Header authenticator#
Trino supports header authentication over TLS via a custom header authenticator that extracts the principal from a predefined header(s), performs any validation it needs and creates an authenticated principal.
Implementation#
HeaderAuthenticatorFactory
is responsible for creating a
HeaderAuthenticator
instance. It also defines the name of this
authenticator which is used by the administrator in a Trino configuration.
HeaderAuthenticator
contains a single method, createAuthenticatedPrincipal()
,
which validates the request headers wrapped by the Headers interface; has the method getHeader(String name)
and returns a Principal
, which is then authorized by the System access control.

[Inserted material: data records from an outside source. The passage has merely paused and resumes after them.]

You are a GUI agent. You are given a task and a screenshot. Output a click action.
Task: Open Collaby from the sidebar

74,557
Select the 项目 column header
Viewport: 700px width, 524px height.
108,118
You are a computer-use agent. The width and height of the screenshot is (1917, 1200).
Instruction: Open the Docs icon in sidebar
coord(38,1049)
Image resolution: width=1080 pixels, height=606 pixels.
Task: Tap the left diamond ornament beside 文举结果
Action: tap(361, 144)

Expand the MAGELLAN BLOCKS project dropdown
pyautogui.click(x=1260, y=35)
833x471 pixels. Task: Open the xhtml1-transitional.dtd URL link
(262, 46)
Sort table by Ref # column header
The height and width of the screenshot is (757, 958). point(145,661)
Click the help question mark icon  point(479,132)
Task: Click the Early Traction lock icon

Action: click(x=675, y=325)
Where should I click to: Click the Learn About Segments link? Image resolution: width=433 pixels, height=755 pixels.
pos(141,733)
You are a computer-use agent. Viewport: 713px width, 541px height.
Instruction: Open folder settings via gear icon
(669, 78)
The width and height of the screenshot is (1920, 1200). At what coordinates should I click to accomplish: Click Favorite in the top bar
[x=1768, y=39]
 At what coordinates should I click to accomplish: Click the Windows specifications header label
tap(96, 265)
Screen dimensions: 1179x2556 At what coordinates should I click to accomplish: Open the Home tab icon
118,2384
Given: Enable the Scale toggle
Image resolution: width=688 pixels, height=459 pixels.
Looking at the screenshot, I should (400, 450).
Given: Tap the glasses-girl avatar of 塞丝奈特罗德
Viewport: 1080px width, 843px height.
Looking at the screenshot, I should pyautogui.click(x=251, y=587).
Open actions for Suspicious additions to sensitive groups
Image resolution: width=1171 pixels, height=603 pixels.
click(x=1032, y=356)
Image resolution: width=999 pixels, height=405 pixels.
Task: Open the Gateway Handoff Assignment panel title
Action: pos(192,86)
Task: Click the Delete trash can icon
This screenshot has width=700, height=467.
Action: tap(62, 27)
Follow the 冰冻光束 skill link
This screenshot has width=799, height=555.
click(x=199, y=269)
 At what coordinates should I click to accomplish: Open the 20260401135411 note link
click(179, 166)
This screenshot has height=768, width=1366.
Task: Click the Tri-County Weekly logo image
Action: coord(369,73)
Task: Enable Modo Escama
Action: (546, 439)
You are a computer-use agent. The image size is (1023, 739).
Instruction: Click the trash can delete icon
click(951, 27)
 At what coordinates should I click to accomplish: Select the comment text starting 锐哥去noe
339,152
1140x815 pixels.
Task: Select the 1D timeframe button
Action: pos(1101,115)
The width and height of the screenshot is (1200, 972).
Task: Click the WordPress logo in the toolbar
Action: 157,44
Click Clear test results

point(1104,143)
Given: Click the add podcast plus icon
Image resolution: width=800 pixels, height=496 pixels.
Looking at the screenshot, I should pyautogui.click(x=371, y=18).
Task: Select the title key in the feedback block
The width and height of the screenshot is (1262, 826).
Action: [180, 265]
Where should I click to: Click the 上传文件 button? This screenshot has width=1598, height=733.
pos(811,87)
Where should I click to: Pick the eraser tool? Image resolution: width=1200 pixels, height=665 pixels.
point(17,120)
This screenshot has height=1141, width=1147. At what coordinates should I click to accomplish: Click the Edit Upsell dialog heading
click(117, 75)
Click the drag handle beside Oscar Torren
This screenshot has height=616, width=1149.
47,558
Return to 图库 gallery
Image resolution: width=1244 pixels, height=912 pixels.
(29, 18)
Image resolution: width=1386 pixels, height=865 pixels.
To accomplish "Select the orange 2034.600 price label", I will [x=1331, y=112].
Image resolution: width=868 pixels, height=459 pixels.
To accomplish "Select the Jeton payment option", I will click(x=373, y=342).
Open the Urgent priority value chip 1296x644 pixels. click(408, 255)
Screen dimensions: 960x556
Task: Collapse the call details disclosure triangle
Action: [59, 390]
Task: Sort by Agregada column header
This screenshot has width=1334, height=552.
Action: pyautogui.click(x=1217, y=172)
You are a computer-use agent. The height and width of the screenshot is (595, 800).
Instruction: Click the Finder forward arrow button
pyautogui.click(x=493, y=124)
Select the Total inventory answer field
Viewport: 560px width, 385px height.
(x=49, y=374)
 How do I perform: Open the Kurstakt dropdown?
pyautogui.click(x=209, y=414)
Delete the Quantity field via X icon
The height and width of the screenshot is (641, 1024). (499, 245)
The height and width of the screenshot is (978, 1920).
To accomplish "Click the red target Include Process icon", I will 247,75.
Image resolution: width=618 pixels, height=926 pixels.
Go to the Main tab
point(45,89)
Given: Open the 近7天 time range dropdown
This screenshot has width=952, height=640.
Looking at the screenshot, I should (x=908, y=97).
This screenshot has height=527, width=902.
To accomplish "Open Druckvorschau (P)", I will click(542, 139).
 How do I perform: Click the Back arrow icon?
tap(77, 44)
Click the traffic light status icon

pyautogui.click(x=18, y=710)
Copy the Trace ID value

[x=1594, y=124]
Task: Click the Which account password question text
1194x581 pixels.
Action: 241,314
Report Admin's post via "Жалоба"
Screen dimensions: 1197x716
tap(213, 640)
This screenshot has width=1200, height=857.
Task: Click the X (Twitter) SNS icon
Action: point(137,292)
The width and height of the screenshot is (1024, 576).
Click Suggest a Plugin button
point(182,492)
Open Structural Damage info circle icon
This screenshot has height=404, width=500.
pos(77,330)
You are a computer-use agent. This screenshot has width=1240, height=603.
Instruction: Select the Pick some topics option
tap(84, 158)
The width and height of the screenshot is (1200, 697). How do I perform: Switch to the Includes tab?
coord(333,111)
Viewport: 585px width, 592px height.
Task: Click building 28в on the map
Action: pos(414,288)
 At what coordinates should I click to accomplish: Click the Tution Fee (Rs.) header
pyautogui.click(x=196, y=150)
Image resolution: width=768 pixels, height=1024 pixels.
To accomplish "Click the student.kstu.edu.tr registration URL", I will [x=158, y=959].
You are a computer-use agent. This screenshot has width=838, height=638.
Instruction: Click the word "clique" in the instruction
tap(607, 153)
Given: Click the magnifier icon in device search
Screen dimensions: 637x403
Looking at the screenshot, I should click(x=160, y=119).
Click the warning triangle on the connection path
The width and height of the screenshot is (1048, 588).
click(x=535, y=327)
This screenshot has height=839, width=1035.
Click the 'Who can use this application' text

The implementation of HeaderAuthenticatorFactory
must be wrapped
as a plugin and installed on the Trino cluster.
Configuration#
After a plugin that implements HeaderAuthenticatorFactory
has been
installed on the coordinator, it is configured using an
etc/header-authenticator.properties
file. All of the
properties other than header-authenticator.name
are specific to the
HeaderAuthenticatorFactory
implementation.
The header-authenticator.name
property is used by Trino to find a
registered HeaderAuthenticatorFactory
based on the name returned by
HeaderAuthenticatorFactory.getName()
. The remaining properties are
passed as a map to HeaderAuthenticatorFactory.create()
.
Example configuration file:
header-authenticator.name=custom
custom-property1=custom-value1
custom-property2=custom-value2
Additionally, the coordinator must be configured to use header authentication and have HTTPS enabled (or HTTPS forwarding enabled).